> **Problem to work on**
Please return the data below, repeating every line exactly.

> **Supplied data**
──────────

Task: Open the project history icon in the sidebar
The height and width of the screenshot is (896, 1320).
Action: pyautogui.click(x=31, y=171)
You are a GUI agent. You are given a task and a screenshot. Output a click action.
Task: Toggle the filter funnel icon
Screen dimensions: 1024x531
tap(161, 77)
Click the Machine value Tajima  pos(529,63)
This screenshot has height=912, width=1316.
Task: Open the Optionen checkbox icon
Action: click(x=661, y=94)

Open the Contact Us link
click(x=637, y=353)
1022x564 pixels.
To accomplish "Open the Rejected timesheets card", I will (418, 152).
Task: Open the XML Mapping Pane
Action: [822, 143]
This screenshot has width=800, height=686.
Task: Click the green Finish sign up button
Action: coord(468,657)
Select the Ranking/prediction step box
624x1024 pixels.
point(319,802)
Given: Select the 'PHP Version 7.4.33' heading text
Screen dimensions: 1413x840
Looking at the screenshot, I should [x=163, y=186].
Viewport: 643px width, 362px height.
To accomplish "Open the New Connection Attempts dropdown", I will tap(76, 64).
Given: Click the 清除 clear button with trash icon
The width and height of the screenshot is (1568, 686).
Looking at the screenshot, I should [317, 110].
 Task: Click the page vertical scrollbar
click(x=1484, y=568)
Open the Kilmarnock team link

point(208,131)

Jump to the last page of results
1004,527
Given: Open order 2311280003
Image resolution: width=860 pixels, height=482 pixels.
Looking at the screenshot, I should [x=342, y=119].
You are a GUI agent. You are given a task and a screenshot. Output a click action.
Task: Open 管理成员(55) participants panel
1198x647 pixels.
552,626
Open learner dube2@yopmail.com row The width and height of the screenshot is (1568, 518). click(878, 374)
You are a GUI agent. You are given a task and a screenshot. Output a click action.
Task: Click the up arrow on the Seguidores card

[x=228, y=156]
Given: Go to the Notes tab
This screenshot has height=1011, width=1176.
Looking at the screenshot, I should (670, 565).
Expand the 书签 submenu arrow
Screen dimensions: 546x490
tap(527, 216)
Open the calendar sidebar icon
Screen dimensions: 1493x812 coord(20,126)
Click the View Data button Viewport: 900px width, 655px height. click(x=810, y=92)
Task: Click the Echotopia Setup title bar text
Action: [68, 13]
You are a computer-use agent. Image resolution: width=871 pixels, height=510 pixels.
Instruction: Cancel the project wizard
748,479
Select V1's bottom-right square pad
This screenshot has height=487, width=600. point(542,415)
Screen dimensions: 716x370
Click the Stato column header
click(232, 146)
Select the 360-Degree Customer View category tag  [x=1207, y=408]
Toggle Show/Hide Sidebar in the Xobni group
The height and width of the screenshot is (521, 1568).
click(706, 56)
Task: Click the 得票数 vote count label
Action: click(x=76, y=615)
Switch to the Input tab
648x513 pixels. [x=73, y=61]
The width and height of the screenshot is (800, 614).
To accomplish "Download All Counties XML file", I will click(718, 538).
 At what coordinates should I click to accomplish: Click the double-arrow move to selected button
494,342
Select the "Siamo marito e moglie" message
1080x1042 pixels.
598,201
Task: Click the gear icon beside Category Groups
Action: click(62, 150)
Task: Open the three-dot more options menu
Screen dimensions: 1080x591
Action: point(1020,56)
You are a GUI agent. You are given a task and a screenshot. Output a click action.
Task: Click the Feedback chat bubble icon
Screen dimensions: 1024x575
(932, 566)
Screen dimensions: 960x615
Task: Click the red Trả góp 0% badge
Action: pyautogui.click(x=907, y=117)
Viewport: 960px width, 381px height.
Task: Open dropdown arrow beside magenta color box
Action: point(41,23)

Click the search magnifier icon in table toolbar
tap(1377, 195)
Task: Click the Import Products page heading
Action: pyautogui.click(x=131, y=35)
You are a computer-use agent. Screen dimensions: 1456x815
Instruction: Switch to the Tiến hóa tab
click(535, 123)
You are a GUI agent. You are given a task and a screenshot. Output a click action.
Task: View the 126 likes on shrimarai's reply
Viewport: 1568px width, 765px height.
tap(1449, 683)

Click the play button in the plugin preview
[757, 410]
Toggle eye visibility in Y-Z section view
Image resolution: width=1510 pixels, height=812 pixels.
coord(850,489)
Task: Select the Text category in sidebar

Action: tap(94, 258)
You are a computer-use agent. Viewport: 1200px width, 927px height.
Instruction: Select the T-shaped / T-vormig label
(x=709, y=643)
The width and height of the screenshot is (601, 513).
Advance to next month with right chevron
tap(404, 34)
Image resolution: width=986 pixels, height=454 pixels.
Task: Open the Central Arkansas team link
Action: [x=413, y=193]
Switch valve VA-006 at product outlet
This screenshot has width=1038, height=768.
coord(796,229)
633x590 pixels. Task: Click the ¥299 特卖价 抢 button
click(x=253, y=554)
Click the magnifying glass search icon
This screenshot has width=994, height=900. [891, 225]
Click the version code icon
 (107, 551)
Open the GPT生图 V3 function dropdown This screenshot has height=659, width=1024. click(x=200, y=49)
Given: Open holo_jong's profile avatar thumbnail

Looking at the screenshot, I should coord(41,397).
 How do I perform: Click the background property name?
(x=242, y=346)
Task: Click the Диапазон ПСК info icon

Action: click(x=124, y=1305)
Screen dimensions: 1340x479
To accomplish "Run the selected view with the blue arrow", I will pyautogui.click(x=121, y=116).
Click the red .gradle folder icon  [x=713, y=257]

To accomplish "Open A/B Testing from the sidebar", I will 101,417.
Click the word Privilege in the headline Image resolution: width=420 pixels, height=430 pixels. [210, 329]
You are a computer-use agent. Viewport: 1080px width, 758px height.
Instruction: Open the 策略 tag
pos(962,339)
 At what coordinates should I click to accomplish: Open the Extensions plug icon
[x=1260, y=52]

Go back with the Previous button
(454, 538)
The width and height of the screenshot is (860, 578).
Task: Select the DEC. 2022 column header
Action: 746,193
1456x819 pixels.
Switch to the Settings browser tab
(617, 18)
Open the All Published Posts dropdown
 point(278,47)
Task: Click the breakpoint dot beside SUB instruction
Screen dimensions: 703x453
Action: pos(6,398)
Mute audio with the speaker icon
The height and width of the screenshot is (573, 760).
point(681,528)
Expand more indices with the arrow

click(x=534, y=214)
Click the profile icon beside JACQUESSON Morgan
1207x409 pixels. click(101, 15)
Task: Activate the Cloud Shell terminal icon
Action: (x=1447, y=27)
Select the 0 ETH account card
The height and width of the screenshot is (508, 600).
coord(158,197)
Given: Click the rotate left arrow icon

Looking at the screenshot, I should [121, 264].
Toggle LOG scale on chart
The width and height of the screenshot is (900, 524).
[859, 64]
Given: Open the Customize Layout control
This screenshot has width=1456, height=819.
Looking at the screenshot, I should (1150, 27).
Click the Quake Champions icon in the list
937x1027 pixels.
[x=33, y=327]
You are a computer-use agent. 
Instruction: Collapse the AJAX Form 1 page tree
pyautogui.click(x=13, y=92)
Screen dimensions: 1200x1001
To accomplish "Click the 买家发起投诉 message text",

──────────

> **Expected answer**
Task: Open the project history icon in the sidebar
The height and width of the screenshot is (896, 1320).
Action: pyautogui.click(x=31, y=171)
You are a GUI agent. You are given a task and a screenshot. Output a click action.
Task: Toggle the filter funnel icon
Screen dimensions: 1024x531
tap(161, 77)
Click the Machine value Tajima  pos(529,63)
This screenshot has height=912, width=1316.
Task: Open the Optionen checkbox icon
Action: click(x=661, y=94)

Open the Contact Us link
click(x=637, y=353)
1022x564 pixels.
To accomplish "Open the Rejected timesheets card", I will (418, 152).
Task: Open the XML Mapping Pane
Action: [822, 143]
This screenshot has width=800, height=686.
Task: Click the green Finish sign up button
Action: coord(468,657)
Select the Ranking/prediction step box
624x1024 pixels.
point(319,802)
Given: Select the 'PHP Version 7.4.33' heading text
Screen dimensions: 1413x840
Looking at the screenshot, I should [x=163, y=186].
Viewport: 643px width, 362px height.
To accomplish "Open the New Connection Attempts dropdown", I will tap(76, 64).
Given: Click the 清除 clear button with trash icon
The width and height of the screenshot is (1568, 686).
Looking at the screenshot, I should [317, 110].
 Task: Click the page vertical scrollbar
click(x=1484, y=568)
Open the Kilmarnock team link

point(208,131)

Jump to the last page of results
1004,527
Given: Open order 2311280003
Image resolution: width=860 pixels, height=482 pixels.
Looking at the screenshot, I should [x=342, y=119].
You are a GUI agent. You are given a task and a screenshot. Output a click action.
Task: Open 管理成员(55) participants panel
1198x647 pixels.
552,626
Open learner dube2@yopmail.com row The width and height of the screenshot is (1568, 518). click(878, 374)
You are a GUI agent. You are given a task and a screenshot. Output a click action.
Task: Click the up arrow on the Seguidores card

[x=228, y=156]
Given: Go to the Notes tab
This screenshot has height=1011, width=1176.
Looking at the screenshot, I should (670, 565).
Expand the 书签 submenu arrow
Screen dimensions: 546x490
tap(527, 216)
Open the calendar sidebar icon
Screen dimensions: 1493x812 coord(20,126)
Click the View Data button Viewport: 900px width, 655px height. click(x=810, y=92)
Task: Click the Echotopia Setup title bar text
Action: [68, 13]
You are a computer-use agent. Image resolution: width=871 pixels, height=510 pixels.
Instruction: Cancel the project wizard
748,479
Select V1's bottom-right square pad
This screenshot has height=487, width=600. point(542,415)
Screen dimensions: 716x370
Click the Stato column header
click(232, 146)
Select the 360-Degree Customer View category tag  [x=1207, y=408]
Toggle Show/Hide Sidebar in the Xobni group
The height and width of the screenshot is (521, 1568).
click(706, 56)
Task: Click the 得票数 vote count label
Action: click(x=76, y=615)
Switch to the Input tab
648x513 pixels. [x=73, y=61]
The width and height of the screenshot is (800, 614).
To accomplish "Download All Counties XML file", I will click(718, 538).
 At what coordinates should I click to accomplish: Click the double-arrow move to selected button
494,342
Select the "Siamo marito e moglie" message
1080x1042 pixels.
598,201
Task: Click the gear icon beside Category Groups
Action: click(62, 150)
Task: Open the three-dot more options menu
Screen dimensions: 1080x591
Action: point(1020,56)
You are a GUI agent. You are given a task and a screenshot. Output a click action.
Task: Click the Feedback chat bubble icon
Screen dimensions: 1024x575
(932, 566)
Screen dimensions: 960x615
Task: Click the red Trả góp 0% badge
Action: pyautogui.click(x=907, y=117)
Viewport: 960px width, 381px height.
Task: Open dropdown arrow beside magenta color box
Action: point(41,23)

Click the search magnifier icon in table toolbar
tap(1377, 195)
Task: Click the Import Products page heading
Action: pyautogui.click(x=131, y=35)
You are a computer-use agent. Screen dimensions: 1456x815
Instruction: Switch to the Tiến hóa tab
click(535, 123)
You are a GUI agent. You are given a task and a screenshot. Output a click action.
Task: View the 126 likes on shrimarai's reply
Viewport: 1568px width, 765px height.
tap(1449, 683)

Click the play button in the plugin preview
[757, 410]
Toggle eye visibility in Y-Z section view
Image resolution: width=1510 pixels, height=812 pixels.
coord(850,489)
Task: Select the Text category in sidebar

Action: tap(94, 258)
You are a computer-use agent. Viewport: 1200px width, 927px height.
Instruction: Select the T-shaped / T-vormig label
(x=709, y=643)
The width and height of the screenshot is (601, 513).
Advance to next month with right chevron
tap(404, 34)
Image resolution: width=986 pixels, height=454 pixels.
Task: Open the Central Arkansas team link
Action: [x=413, y=193]
Switch valve VA-006 at product outlet
This screenshot has width=1038, height=768.
coord(796,229)
633x590 pixels. Task: Click the ¥299 特卖价 抢 button
click(x=253, y=554)
Click the magnifying glass search icon
This screenshot has width=994, height=900. [891, 225]
Click the version code icon
 (107, 551)
Open the GPT生图 V3 function dropdown This screenshot has height=659, width=1024. click(x=200, y=49)
Given: Open holo_jong's profile avatar thumbnail

Looking at the screenshot, I should coord(41,397).
 How do I perform: Click the background property name?
(x=242, y=346)
Task: Click the Диапазон ПСК info icon

Action: click(x=124, y=1305)
Screen dimensions: 1340x479
To accomplish "Run the selected view with the blue arrow", I will pyautogui.click(x=121, y=116).
Click the red .gradle folder icon  [x=713, y=257]

To accomplish "Open A/B Testing from the sidebar", I will 101,417.
Click the word Privilege in the headline Image resolution: width=420 pixels, height=430 pixels. [210, 329]
You are a computer-use agent. Viewport: 1080px width, 758px height.
Instruction: Open the 策略 tag
pos(962,339)
 At what coordinates should I click to accomplish: Open the Extensions plug icon
[x=1260, y=52]

Go back with the Previous button
(454, 538)
The width and height of the screenshot is (860, 578).
Task: Select the DEC. 2022 column header
Action: 746,193
1456x819 pixels.
Switch to the Settings browser tab
(617, 18)
Open the All Published Posts dropdown
 point(278,47)
Task: Click the breakpoint dot beside SUB instruction
Screen dimensions: 703x453
Action: pos(6,398)
Mute audio with the speaker icon
The height and width of the screenshot is (573, 760).
point(681,528)
Expand more indices with the arrow

click(x=534, y=214)
Click the profile icon beside JACQUESSON Morgan
1207x409 pixels. click(101, 15)
Task: Activate the Cloud Shell terminal icon
Action: (x=1447, y=27)
Select the 0 ETH account card
The height and width of the screenshot is (508, 600).
coord(158,197)
Given: Click the rotate left arrow icon

Looking at the screenshot, I should [121, 264].
Toggle LOG scale on chart
The width and height of the screenshot is (900, 524).
[859, 64]
Given: Open the Customize Layout control
This screenshot has width=1456, height=819.
Looking at the screenshot, I should (1150, 27).
Click the Quake Champions icon in the list
937x1027 pixels.
[x=33, y=327]
You are a computer-use agent. 
Instruction: Collapse the AJAX Form 1 page tree
pyautogui.click(x=13, y=92)
Screen dimensions: 1200x1001
To accomplish "Click the 买家发起投诉 message text",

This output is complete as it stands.